Bangladesh: 9 vittime italiane
I sei uomini del commando che venerdì sera ha attaccato la Holey Artisan Bakery di Dacca, uccidendo 20 persone, tutte straniere, fra cui nove italiani, “erano tutti bengalesi”. Lo ha rivelato l’Ispettore generale della polizia del Bangladesh, AKM Shahidul Hoque.

Aggiungendo anche che almeno cinque erano certamente militanti e che le forze dell’ordine nazionali stavano cercando di arrestare da tempo.

Dal Messico, il presidente della Repubblica, Sergio Mattarella ha detto che “tutti gli italiani sono con animo triste per i connazionali vittime di una violenza terrorista che semina morte in tutti i continenti. Erano impegnati con la loro presenza a contribuire alla crescita del Bangladesh. Hanno impersonato il contrasto tra una pacifica convivenza e l’ottusità e la violenza del terrorismo. La vostra presenza – ha aggiunto in un breve discorso accompagnato dall’ambasciatore Alessandro Busacca – è un ponte di collaborazione” tra due Paesi “legati da un’amicizia profonda e crescente collaborazione”

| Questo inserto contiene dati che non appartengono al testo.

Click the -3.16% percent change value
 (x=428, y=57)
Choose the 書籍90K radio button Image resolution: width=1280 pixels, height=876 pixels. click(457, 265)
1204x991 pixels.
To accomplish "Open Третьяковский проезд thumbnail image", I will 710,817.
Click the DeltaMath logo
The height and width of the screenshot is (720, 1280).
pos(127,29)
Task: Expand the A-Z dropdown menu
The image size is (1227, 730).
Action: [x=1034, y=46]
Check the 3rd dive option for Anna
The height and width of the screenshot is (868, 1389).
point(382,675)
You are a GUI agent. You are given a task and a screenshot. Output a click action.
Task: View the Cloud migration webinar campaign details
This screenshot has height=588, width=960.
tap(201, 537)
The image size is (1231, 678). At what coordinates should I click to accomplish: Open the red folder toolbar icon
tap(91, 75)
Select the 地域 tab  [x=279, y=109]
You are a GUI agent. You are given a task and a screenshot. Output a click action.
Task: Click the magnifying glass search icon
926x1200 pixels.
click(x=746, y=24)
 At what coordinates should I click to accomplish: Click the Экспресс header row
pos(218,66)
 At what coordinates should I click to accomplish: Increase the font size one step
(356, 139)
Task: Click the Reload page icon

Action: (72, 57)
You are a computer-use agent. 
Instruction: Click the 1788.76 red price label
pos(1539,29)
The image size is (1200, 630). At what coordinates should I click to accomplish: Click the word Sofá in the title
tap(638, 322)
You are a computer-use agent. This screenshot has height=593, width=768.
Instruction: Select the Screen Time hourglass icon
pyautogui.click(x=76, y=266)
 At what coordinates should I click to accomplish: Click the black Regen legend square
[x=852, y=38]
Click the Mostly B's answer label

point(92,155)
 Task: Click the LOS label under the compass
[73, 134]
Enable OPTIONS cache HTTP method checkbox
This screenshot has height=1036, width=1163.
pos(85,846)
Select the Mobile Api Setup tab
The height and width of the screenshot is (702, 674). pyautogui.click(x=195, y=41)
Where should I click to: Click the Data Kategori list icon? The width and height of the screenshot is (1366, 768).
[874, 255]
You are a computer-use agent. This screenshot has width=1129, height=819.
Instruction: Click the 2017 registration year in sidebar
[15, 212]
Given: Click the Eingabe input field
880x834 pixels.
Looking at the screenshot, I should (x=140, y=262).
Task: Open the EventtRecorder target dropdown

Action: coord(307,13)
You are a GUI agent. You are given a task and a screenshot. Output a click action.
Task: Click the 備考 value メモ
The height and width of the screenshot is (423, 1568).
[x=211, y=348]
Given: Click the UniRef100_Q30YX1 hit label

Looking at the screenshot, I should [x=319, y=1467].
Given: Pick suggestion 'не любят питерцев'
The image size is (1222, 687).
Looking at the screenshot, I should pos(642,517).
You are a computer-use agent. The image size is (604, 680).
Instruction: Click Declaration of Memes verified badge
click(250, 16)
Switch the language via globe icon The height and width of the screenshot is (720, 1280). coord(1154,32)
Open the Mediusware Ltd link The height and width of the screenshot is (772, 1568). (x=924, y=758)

E nella notte di sabato il governo di Tokyo ha confermato la morte di 7 cittadini giapponesi, 2 donne e 5 uomini, nell’attacco terroristico di Dacca, ma ha evitato di rilasciare le generalità come da loro tradizione. Anche loro erano lì per ragioni di lavoro, in rappresentanza dell’Agenzia giapponese di cooperazione internazionale.